The UAV flight test was conducted at the City of Yanliang in Shaanxi, China. The experimental navigation data were selected from the UAV flight test within a continuous time period of 1000 s, where different maneuvers were involved. Within the selected UAV flight test, the UAV initial position was at East longitude , North latitude and altitude 3525 m. The UAV initial velocity was 180 m/s, 150 m/s and 50 m/s in East, North and Up, respectively. The other initial parameters were set identically to those in the simulation case. The filtering periods of the local filters, i.e., the INS/GNSS and INS/CNS subsystems, were 1 s. The period for fusion of local state estimations was also 1 s.
Due to the complexity of the dynamic flight environment, the process model of the INS/GNSS/CNS integration involves modeling error during the UAV flight process.

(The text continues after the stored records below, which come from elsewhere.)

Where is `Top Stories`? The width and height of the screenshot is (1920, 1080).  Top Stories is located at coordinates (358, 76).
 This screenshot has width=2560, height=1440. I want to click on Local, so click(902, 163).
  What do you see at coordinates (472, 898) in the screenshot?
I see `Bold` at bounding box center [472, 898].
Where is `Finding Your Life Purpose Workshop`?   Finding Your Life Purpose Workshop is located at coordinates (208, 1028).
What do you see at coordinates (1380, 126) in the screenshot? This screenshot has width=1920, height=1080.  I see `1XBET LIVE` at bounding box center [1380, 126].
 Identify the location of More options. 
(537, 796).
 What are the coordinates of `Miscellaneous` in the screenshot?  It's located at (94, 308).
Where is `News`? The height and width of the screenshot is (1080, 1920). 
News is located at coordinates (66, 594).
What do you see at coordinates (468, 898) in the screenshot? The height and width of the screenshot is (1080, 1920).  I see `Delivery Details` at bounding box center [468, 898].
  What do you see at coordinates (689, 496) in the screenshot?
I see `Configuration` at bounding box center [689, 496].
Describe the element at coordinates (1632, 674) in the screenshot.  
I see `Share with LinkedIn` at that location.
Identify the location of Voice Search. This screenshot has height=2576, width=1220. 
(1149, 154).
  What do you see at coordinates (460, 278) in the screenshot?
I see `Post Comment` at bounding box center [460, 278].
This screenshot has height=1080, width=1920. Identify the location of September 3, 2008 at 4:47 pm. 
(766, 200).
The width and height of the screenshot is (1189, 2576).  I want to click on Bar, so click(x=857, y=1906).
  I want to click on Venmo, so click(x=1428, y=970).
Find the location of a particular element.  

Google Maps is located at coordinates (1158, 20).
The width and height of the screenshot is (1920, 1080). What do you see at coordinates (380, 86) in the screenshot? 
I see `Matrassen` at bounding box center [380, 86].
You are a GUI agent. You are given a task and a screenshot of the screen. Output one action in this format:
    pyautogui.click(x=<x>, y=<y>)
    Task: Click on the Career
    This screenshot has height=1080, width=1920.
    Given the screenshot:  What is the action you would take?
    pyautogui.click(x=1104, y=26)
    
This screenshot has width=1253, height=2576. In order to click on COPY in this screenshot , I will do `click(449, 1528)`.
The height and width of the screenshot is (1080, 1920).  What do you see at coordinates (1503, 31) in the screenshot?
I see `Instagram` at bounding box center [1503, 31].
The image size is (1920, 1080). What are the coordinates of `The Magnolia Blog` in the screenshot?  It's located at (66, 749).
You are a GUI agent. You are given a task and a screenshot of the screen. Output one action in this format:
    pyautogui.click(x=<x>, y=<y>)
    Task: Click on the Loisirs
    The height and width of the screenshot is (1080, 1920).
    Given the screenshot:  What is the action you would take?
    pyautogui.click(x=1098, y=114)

Figure 7 illustrates the UAV position errors obtained by FKF, UKF-FKF, UKF-MODF and AFUKF-MODF, respectively. As shown in
Figure 7, the position error achieved by FKF is relatively large due to the influence of process-modeling error, the use of the covariance upper bound and the linearization of the process model. During the time period (100 s, 1000 s), the position errors in longitude, latitude and altitude for FKF are within (−23.0174 m, 20.7557 m), (−21.7712 m, 20.6464 m) and (−26.7975 m, 27.7306 m), respectively. UKF-FKF improves the fusion accuracy of FKF by adopting UKF to calculate the local state estimations, leading to the longitude, latitude and altitude errors within (−15.1817 m, 16.5516 m), (−16.5740 m, 15.9417 m) and (−21.8423 m, 24.0462 m). UKF-MODF can provide globally optimal fusion results based on the principle of linear minimum variance. Thus, it has higher navigation accuracy than FKF and UKF-FKF, leading to the longitude, latitude and altitude errors within (−12.0942 m, 11.8042 m), (−12.0311 m, 12.2480 m) and (−16.9458 m, 15.9384 m). However, its position error curve still has pronounced oscillations due to the influence of the process-modeling error. In contrast, the position errors in longitude, latitude and altitude for the proposed AFUKF-MODF are within (−7.1247 m, 7.8715 m), (−7.0576 m, 7.5495 m) and (−11.8677 m, 11.2610 m), which are much smaller than those by FKF, UKF-FKF and UKF-MODF. This is because the proposed AFUKF-MODF has the capability to inhibit the disturbances of process-modeling error.
Table 6 lists the mean absolute errors (MAEs) and standard deviations (STDs) of the position errors achieved by FKF, UKF-FKF, UKF-MODF and AFUKF-MODF. It can be seen that the MAE and STD of the position errors by the proposed AFUKF-MODF are also much smaller than those of the other three methods.
The above experimental results and analysis demonstrate that the proposed AFUKF-MODF enhances the adaptability and robustness of multi-sensor data fusion in presence of process-modeling errors, leading to improved navigation accuracy for INS/GNSS/CNS integration in comparison with FKF, UKF-FKF and UKF-MODF.